The cartilage is a cushion-like structure that covers the bone ends in the joints, supporting the weight, distributing the loads and favoring the sliding of the ends of the joint, thus protecting it from friction during movement. To fulfill this task, the articular cartilage has a very smooth surface.
Cartilage is composed in large percentage by water and collagen; Pearl white appearance, is part of all joints of the body. The cells that comprise it are called chondrocytes.
The cartilage is not irrigated, that is, blood endings do not reach it, but it is nourished by diffusion from the neighboring structures; the movement of the articulation causes that this diffusion is favored and therefore the arrival of nutrients to it. This explains its low regenerative capacity. Next, we review the main cartilage pathologies. The cartilaginous damage can be of traumatic or degenerative origin.
Arthrosis is a physiological process, or what is the same, is considered a normal process as the age progresses, which occurs as a result of the degeneration of articular cartilage.
With age, this cartilage becomes dehydrated and loses its elastic consistency, thus preventing it from fulfilling its function of damping the friction of the bone ends and avoiding overloading the joint.
The process begins to be revealed mainly in women over 45-55 years due to hormonal deprivation suffered with the arrival of menopause, being somewhat later in men (around 65).
The main symptom is pain in the joint when moving, due to the friction of the bone ends. This pain increases after periods of rest; Cyclically, with periods of increase, and periods of decrease.
The diagnosis is established by simple radiology. The necessary projection will vary with the affected joint. In general, a decrease in joint space (impingement) will be observed, evidencing cartilage degeneration.
The treatment of osteoarthritis begins with support measures in the initial stages, such as mild exercise and analgesics; Sometimes, medications with chondroprotective action are provided, although their use is still under debate.
It follows a course that alternates crisis of intense pain, with crisis of decrease of the same, having to focus the analgesic treatment to the crises of intense pain and to diminish the analgesic medication in the periods of less pain.

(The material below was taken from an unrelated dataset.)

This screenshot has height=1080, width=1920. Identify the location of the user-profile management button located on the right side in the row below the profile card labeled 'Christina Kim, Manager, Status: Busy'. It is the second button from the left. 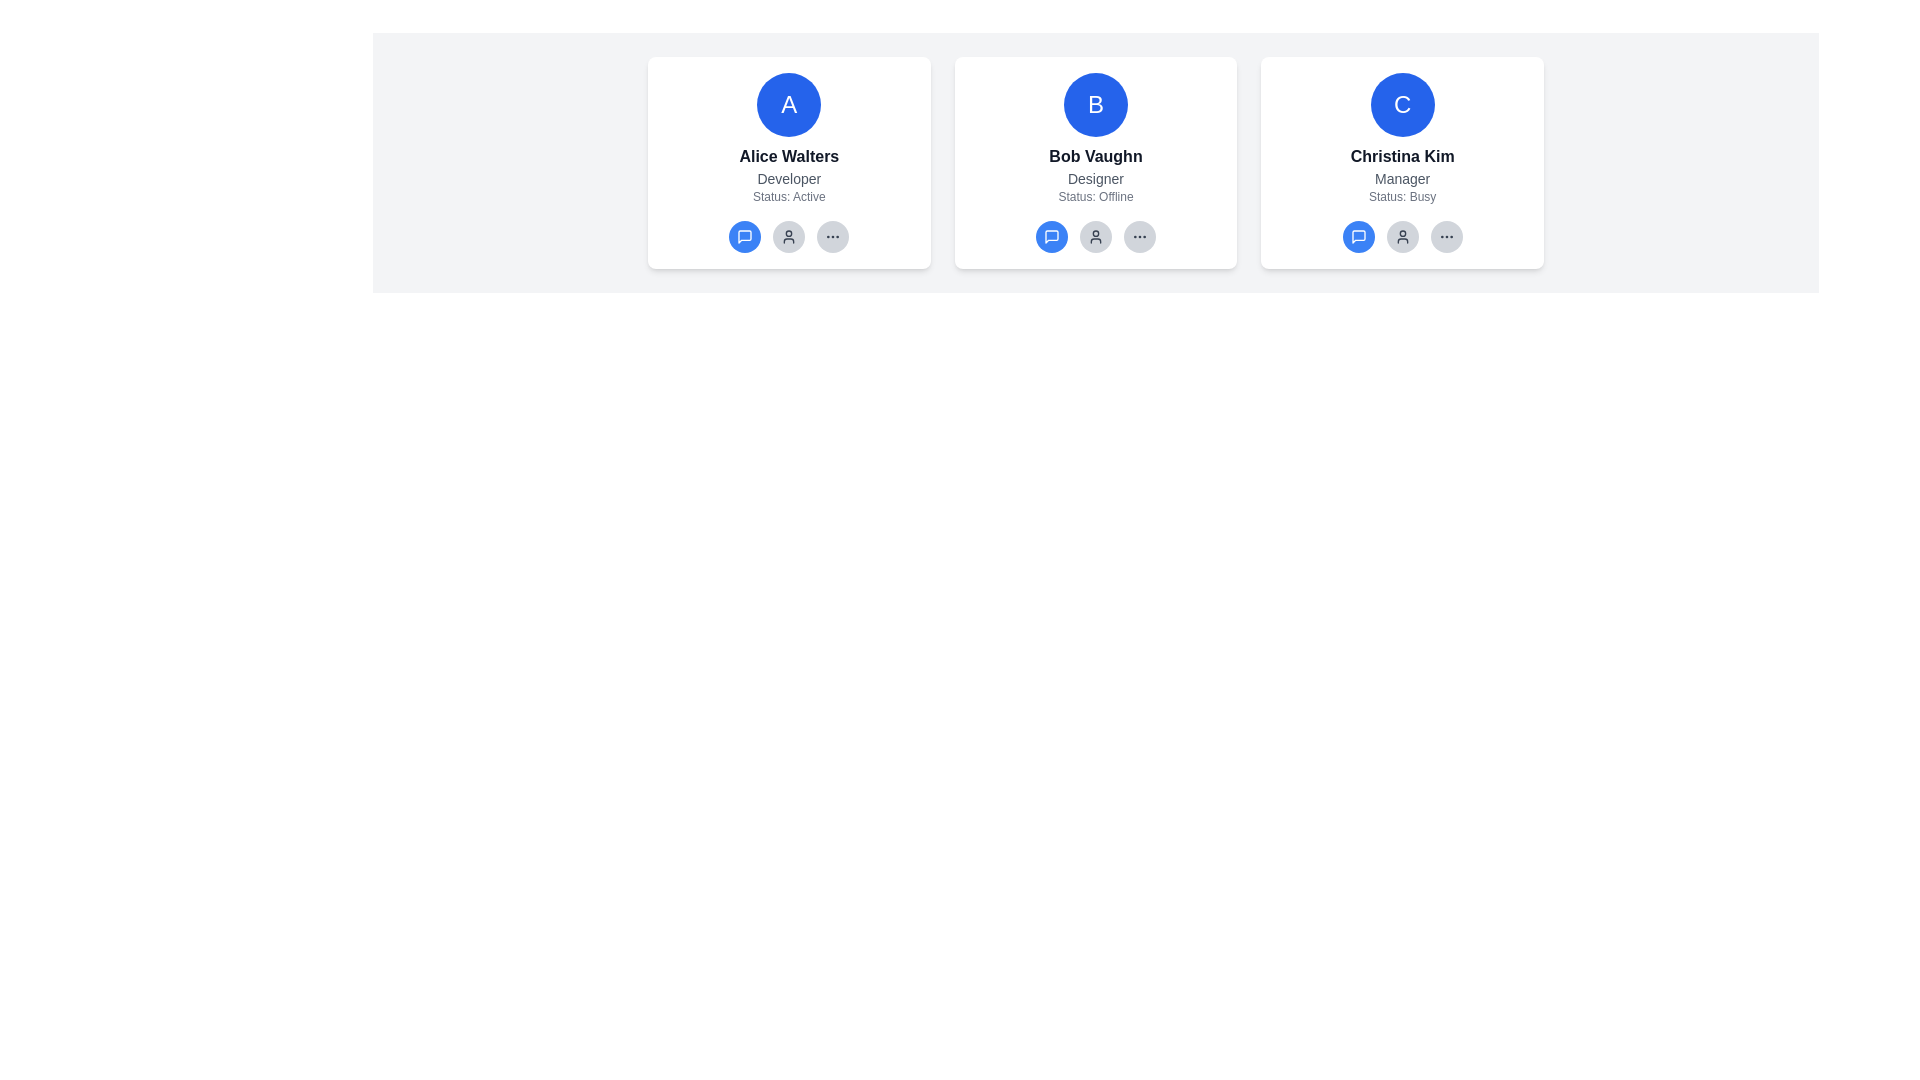
(1401, 235).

In more advanced stages, more aggressive measures such as infiltrations, either corticosteroids or hyaluronic acid, and ultimately, there is the surgical resource: implantation of an articular prosthesis. The latter must be reserved as a last option due to the complexity of the surgery and the long-term complications that this may entail.
In all cases when it comes to a load articulation, it will be essential to avoid obesity in order to reduce the pressure on the cartilage and thus stop the disease and reduce the symptoms.
It is the inflammation of the articular cartilage. This can occur due to trauma in the region or its mechanism of production is unknown.
Cartilage damage is classified according to the involvement in:
Type I: This is a superficial lesion. Limited to the cells that make up the cartilage.
Type II: If it affects the entire thickness of the cartilage of the joint area.
Type III: If the injury extends to the bone.
The clinic is very similar to post-traumatic arthritis.
The initial treatment is based on rest, local cold at first to avoid great inflammation, and NSAIDs.
In cases in which this injury affects a load joint such as the knee or ankle, the patient is of young age with a healthy knee and the lesion is of sufficient size to produce continuous annoying symptoms; you can contemplate surgery to treat these injuries.